L’ECOLE

Après des mois passés uniquement avec moi, et dans un contexte déjà fragilisé par le Covid, Léa a fait son entrée à l’école. Pas simple.
La rentrée a été légèrement décalée, pour éviter les pleurs des autres enfants et ne pas ajouter de l’angoisse à l’angoisse.

Dès les premiers jours, le contraste a été violent : bruits, agitation, foule d’enfants… et un temps de scolarité réduit à 4 h 30 par semaine.
Avec, à ses côtés, non pas une, mais deux AESH. Non formées, bien sûr. Comme l’enseignante. Comme l’ATSEM. La directrice elle-même nous avouera un jour : « On ne savait pas faire. »

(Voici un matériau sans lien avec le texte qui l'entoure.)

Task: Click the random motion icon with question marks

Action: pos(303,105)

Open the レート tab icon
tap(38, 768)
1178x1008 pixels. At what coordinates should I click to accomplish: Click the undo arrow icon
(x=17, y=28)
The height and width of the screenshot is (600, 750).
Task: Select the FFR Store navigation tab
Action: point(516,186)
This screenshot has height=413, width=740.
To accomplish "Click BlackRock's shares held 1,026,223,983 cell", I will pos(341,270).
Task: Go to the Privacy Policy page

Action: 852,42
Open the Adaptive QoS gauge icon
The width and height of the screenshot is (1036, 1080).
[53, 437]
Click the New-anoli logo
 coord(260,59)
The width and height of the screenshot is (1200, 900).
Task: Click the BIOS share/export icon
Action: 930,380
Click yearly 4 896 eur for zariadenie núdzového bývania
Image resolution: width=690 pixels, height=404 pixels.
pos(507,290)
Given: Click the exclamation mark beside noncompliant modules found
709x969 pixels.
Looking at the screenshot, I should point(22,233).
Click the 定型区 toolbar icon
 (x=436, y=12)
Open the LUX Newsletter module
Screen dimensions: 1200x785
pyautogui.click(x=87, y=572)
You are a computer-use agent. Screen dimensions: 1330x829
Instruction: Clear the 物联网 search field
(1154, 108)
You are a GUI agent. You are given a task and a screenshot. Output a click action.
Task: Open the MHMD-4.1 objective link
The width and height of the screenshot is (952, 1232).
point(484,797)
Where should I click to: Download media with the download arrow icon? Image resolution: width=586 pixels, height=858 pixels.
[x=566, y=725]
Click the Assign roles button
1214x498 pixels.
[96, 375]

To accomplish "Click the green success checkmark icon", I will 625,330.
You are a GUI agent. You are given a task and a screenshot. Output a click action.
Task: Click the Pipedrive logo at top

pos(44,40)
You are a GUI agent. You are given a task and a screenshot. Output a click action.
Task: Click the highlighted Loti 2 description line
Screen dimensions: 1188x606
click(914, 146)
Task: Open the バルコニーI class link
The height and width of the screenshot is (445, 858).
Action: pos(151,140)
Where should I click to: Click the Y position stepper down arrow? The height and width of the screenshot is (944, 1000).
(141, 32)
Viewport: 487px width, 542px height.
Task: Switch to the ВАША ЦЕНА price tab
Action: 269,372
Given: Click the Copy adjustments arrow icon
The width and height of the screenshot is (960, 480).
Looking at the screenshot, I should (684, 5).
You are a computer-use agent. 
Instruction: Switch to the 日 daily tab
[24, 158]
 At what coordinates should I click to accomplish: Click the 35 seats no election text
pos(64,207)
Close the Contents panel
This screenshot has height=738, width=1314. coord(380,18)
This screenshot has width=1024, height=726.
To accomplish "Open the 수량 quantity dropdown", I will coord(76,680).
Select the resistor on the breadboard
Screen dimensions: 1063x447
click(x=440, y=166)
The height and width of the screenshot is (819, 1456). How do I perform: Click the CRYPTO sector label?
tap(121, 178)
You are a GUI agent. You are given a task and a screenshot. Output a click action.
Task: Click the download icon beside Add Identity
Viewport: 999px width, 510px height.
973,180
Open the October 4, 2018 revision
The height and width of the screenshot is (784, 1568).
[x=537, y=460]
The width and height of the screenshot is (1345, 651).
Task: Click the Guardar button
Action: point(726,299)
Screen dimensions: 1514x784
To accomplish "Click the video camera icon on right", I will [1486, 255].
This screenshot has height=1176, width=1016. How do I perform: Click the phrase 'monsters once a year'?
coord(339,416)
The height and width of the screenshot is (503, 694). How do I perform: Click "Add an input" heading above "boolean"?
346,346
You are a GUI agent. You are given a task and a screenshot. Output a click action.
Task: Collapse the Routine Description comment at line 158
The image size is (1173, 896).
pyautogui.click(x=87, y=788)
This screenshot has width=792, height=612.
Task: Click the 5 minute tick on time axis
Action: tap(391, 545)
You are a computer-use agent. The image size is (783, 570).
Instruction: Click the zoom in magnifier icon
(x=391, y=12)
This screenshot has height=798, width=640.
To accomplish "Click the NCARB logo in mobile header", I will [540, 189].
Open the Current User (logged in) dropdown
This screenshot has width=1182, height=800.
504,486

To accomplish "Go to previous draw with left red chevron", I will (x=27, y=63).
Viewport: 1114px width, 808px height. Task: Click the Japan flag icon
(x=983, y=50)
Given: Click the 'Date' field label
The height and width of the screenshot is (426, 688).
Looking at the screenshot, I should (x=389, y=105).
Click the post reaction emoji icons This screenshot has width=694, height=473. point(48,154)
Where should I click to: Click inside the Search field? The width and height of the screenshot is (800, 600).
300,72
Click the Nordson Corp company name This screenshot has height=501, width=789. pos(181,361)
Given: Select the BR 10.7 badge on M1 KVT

Résumons : une classe d’une trentaine d’élèves, une petite fille autiste de 3 ans, et autour d’elle trois adultes non formés, de bonne volonté mais sans outils. Dans ces conditions, l’accueil est forcément bancal. Lorsque l’AESH s’absente, on m’appelle simplement pour venir chercher ma fille. Comment ne pas avoir le sentiment que personne ne souhaite réellement s’occuper d’elle ?

Ce n’est pas un manque de volonté des professionnels, mais un manque de moyens et de formation. On leur demande l’impossible. Et ce sont les enfants qui paient. Mais il faut aussi le dire : face à ce constat, certains enseignants choisissent parfois, au minimum, de baisser les bras… et de se débarrasser du “problème”. Leur coopération avec le SESSAD, par exemple, reste trop souvent minimale.

Malgré tout, Léa a progressé. Pas grâce au cadre, mais malgré lui. Elle a appris à se socialiser, à entrer peu à peu dans une posture d’élève. L’enfant apeurée s’est muée par à-coups en petite guerrière, une force sensible que même un système inadapté n’a pas réussi à briser.